Explanation 1 : Nothing in this section shall affect the validity, as between the donor and donee, of any gift actually made.
Explanation 2 : An agreement to which the consent of the promisor is freely given is not void merely because the consideration is inadequate; but the inadequacy of the consideration may be taken into account by the Court in determining the question whether the consent of the promisor was freely given.
16. Though the invoices were raised in 2011 but the Corporate Debtor has acknowledged its debt vide letter dated 30.01.2016 and issued cheques in lieu of payment of the debt. Irrespectively, despite such acknowledgement of debt by issuance of cheque towards admitted outstanding amount as a matter of fact, even considering the law in terms of Section 25(3) of the Indian Contract Act, 1872 the matter is within the purview of Law of Limitation.
17. In the given facts and circumstances, the present application is complete and the Applicant is entitled to claim its dues, establishing the default in payment of the operational debt beyond doubt. In the light of above facts and records the present application deserves to be admitted and this application is admitted.
18. The Applicant has net proposed the name of any Interim Resolution Professional. In view of the same, this Tribunal appoints Mr. Anoopkumar Goyal having Registration No. IBBI/IPA-001/IP-P00563/2017-18/11039 and email address doctor.anoop@gmail.com and contact number 9820291680, as the IRP of the Respondent. The IRP is directed to take all such steps as are required under the statute, inter alia in terms of Sections 15,17,18,19,20 and 21 of the Code.
19. The consequences of initiation of CIRP shall be inter alia are as follows: —
(i) The Resolution Professional Mr. Anoopkumar Goyal, having Registration No. IBBI/IPA-001/IP-P00563/2017-18/11039 is hereby appointed as the Interim Resolution Professional (IRP) to takeover the affairs of the Corporate Debtor and duties as required to be performed by him under the Provisions of IBC, 2016, including issue of publication in widely circulated newspapers as contemplated under the Provisions of IBC, 2016 and calling for the claims from the creditors of the Corporate Debtor and collating of the same shall be done.

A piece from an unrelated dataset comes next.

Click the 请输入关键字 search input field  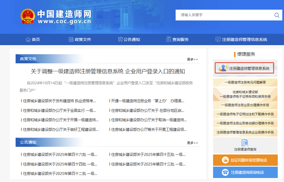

(ii) Further as a consequence of admission, moratorium as envisaged under Section 14 of IBC, 2016 is invoked in relation to the Corporate Debtor which will be in vogue during CIRP of the Corporate Debtor. The IRP shall carry out Corporate Insolvency Resolution Process strictly as per the timelines specified and as envisaged under the Provisions of IBC, 2016 in relation to the Corporate Debtor.
(iii) The said IRP shall act strictly in compliance with the provisions of IBC, 2016. With a view to defray his expenses to be incurred and fees on account, the Operational Creditor is directed to deposit a sum of Rs. 2,00,000/- (Two Lakh only) to the account of IRP within 3 days from the date of this order. The IRP shall duly file the status report appraising this Tribunal about the progress of CIRP unfolded in relation to the Corporate Debtor. In terms of Sections 17 and 19 of IBC, 2016 all personnel of the Corporate Debtor including its promoters and Board of Directors, whose powers shall stand suspended will extend all co-operation to the IRP during his tenure as such and the management of the affairs of the Corporate Debtor shall vest with the IRP.
(iv) In terms of Section 9 of IBC, 2016 a copy of this order shall be communicated to the Operational Creditor, Corporate Debtor as well as the Interim Resolution Professional appointed by this Tribunal to carry out the CIRP at the earliest not exceeding one week from today. A copy of this order shall also be communicated to IBBI for its records.
In the circumstances this Application is admitted.